■ **ASSIGNED TASK**: Write out exactly every line from the one containing "The image size is (678, 616)." through the final line of the material below, both included. Pictures are to be skipped.

■ **RECORDS FOR THIS TASK**:

===============

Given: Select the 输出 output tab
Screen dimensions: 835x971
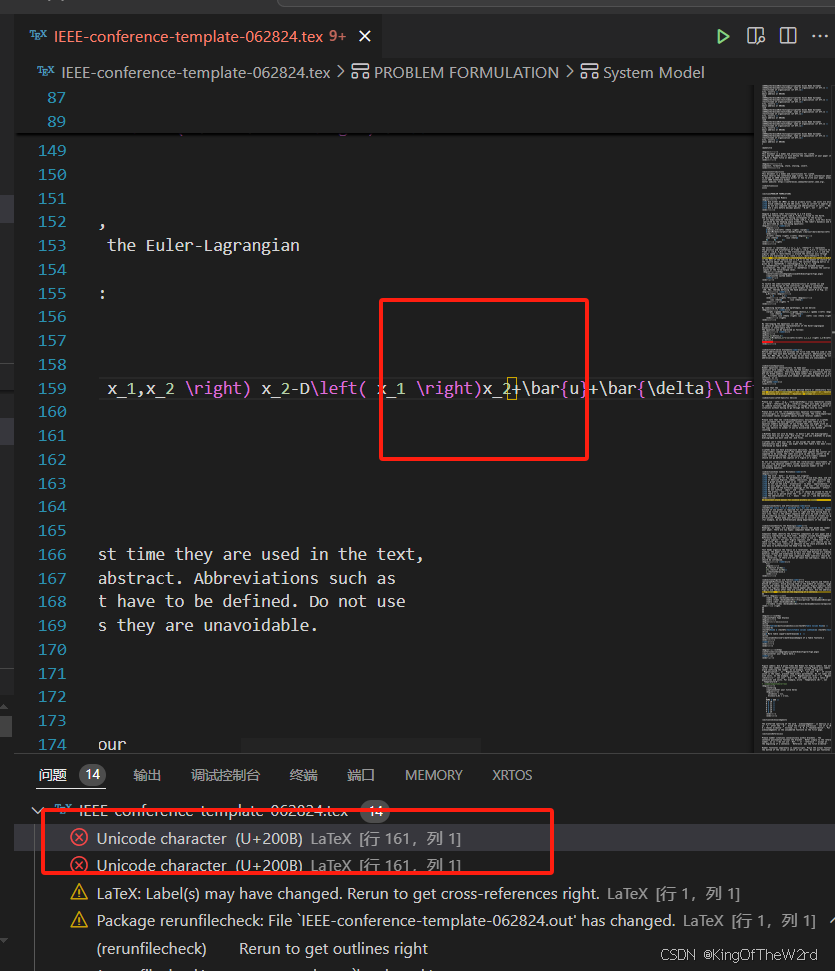Looking at the screenshot, I should (x=146, y=775).
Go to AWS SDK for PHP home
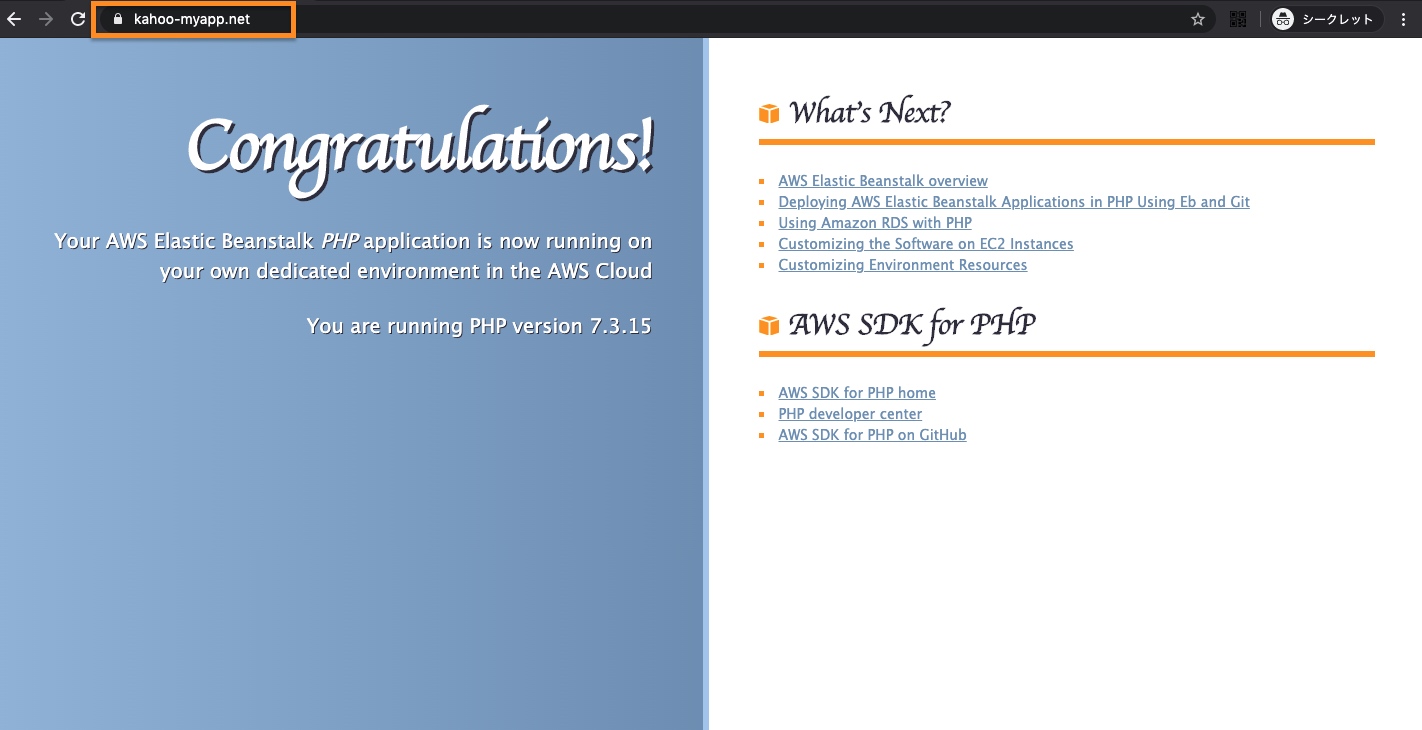 857,393
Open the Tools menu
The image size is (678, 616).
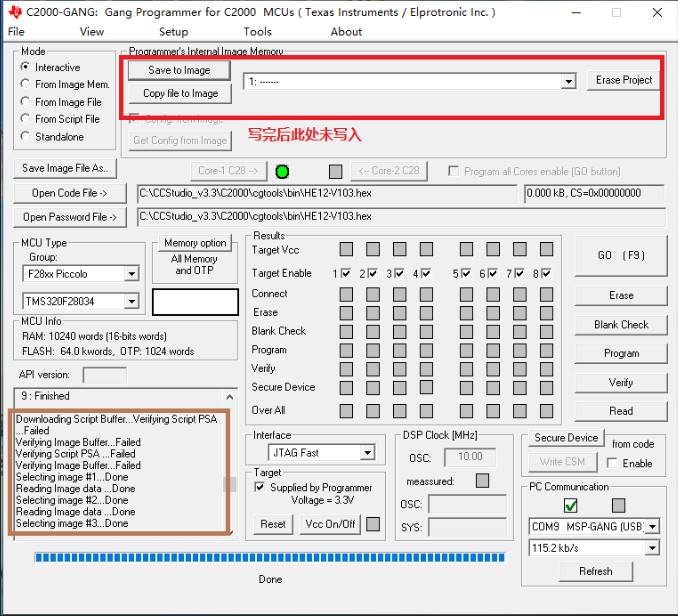tap(257, 32)
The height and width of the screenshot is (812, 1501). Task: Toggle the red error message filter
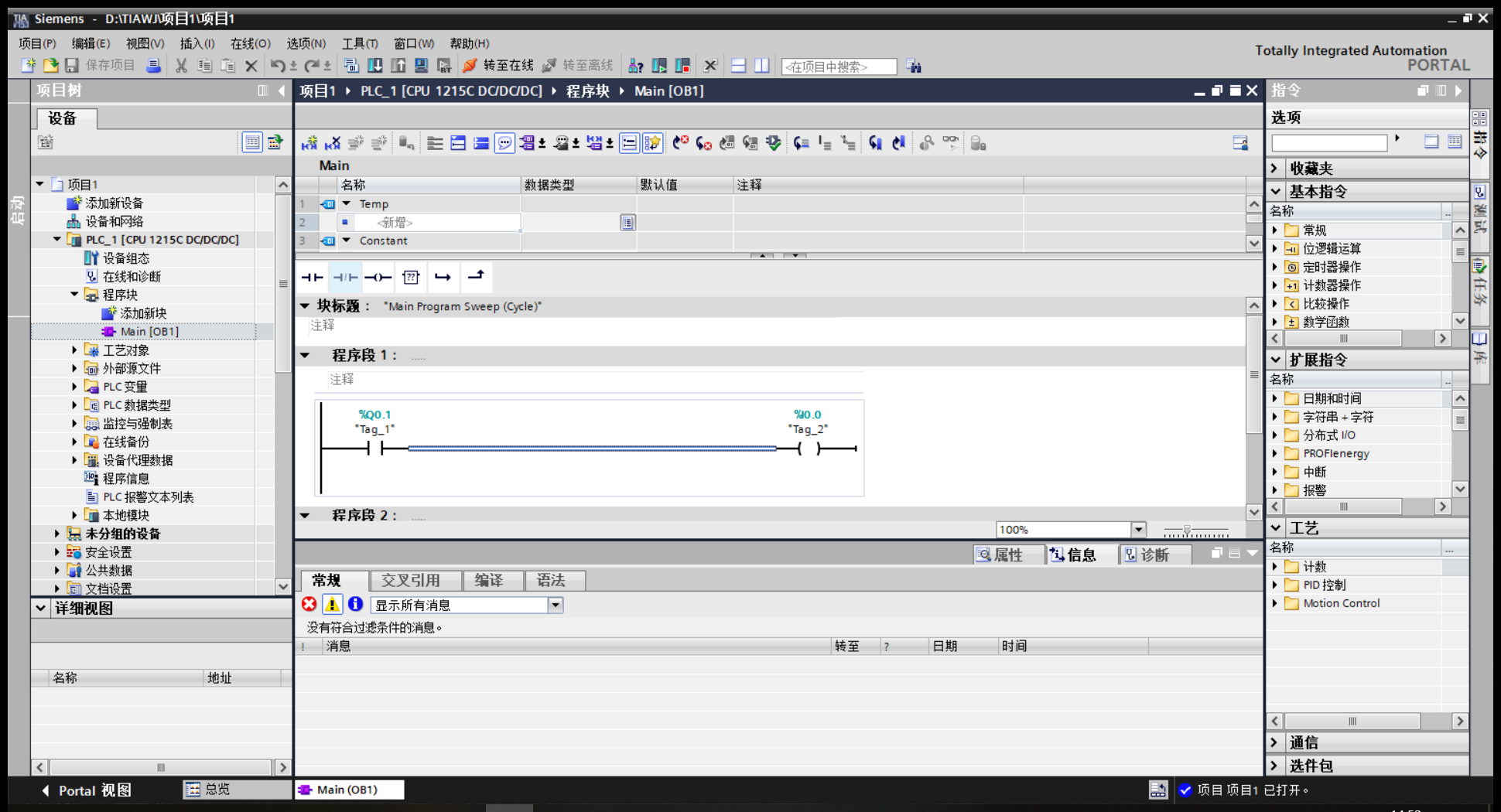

===============

■ **TASK ANSWER**:
The image size is (678, 616).
tap(257, 32)
The height and width of the screenshot is (812, 1501). Task: Toggle the red error message filter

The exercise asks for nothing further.